Re: PgBackRest PTR recovery: After table drop to get dropped state

Kashif Zeeshan <kashi.zeeshan@xxxxxxxxx> · Thu, 1 Aug 2024 15:00:16 +0500

Hi

On Thu, Aug 1, 2024 at 2:54 PM KK CHN <kkchn.in@xxxxxxxxx> wrote:
List,

Not working (start EPAS server always fails): 

1. Testing PTR using  PgBackRest(2.52.1)  on RHEL9  EPAS-16, and RHEL9 ( Repo       Server) 

  When I do a PTR

1.  After doing a table drop and then
2. Noting down the time stamp and then 
3. Taking an incremental backup in hope that If I do a restore from this incr Backup, that won't  contain the  dropped table. 
4. Correct me  if I am  conceptually wrong here.  
5.  I am never successful in restoring the EPAS server in this scenario.
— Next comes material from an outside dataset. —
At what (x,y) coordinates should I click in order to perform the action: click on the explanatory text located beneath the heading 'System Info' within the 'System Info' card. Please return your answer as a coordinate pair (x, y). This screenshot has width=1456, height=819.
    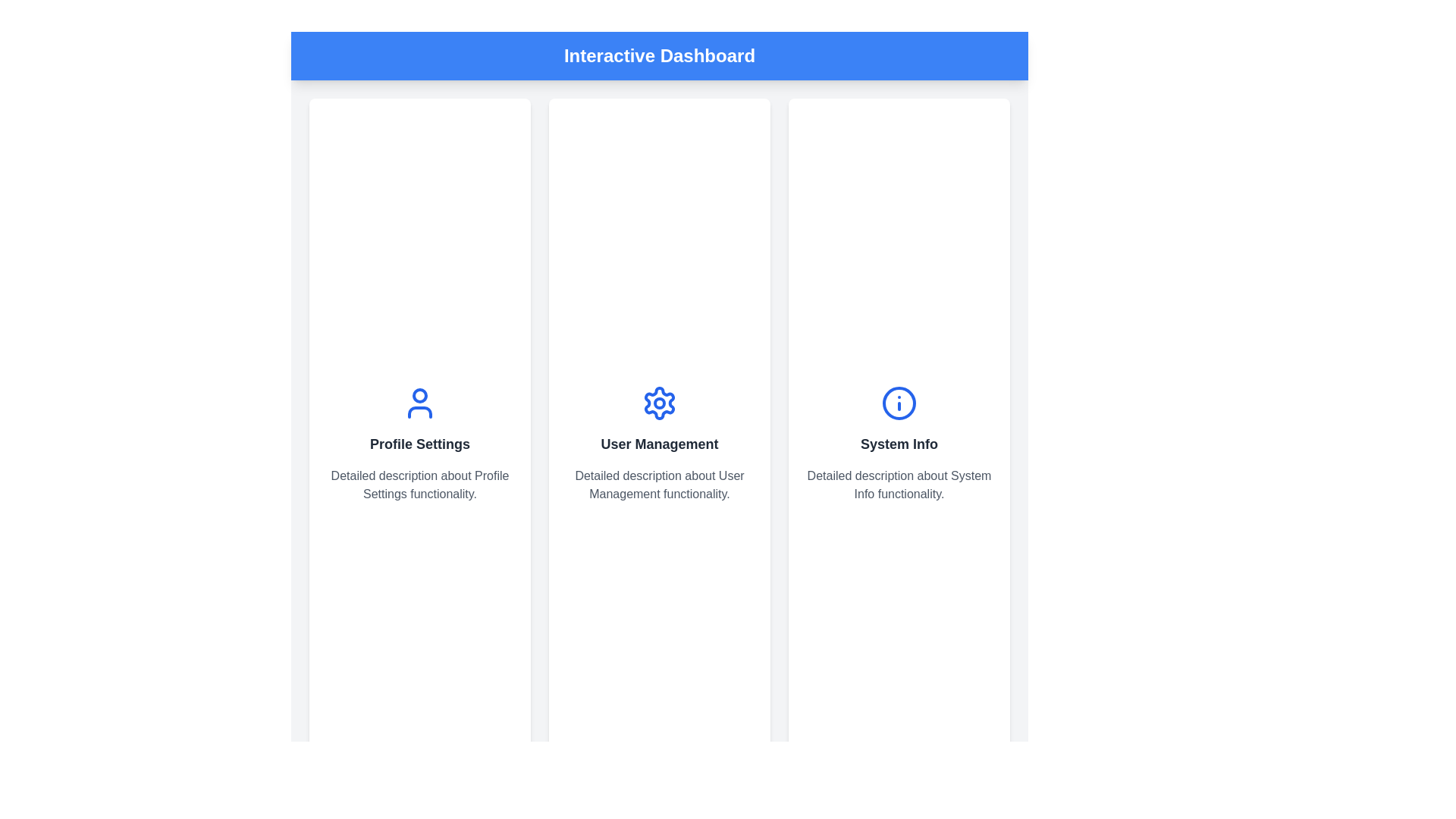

I know the following will work for me, why not the above one if I really want that state of cluster also  ? 

This is Working. 
 1. Create table 
2. Noting down the timestamp
3.  Taking incremental backup on RepoServer.
4. drop the created table .
5. Then stop the EPAS server and do a  PTR, by the  --set=step 3 incr backup  and target= step 2 time stamp .. It finished the pgaback restore and promote command
6. I am able to start back the  EPAS server and see the dropped table recovered there.

But If I want a PTR as in the first section it fails.. Why ? 

Thank you,
Krishane

What I have done and results obtained: 

Created a table important_table4 in my EPAS and note down the time after creation of this table it is  ( t1 :  "01-AUG-24 14:08:32.447796+05:30" )

Then I performed an Incremental backup   (incr backup: 20240729-160137F_20240801-141148I )
timestamp start/stop: 2024-08-01 14:11:48+05:30 / 2024-08-01 14:11:52+05:30

Now I dropped the table table4 from the EPAS and noted down the time 

I want to  restore the table4,, so I stopped EPAS and executed 

$ sudo -u enterprisedb pgbackrest --stanza=Demo_Repo --delta --set=20240729-160137F_20240801-141148I  --target-timeline=current --type=time  --target="01-AUG-24 14:08:32.447796+05:30" --target-action="" restore

IT WORKS AS EXPECTED .. after restarting the EPAS I am able to get the important_table4 back. 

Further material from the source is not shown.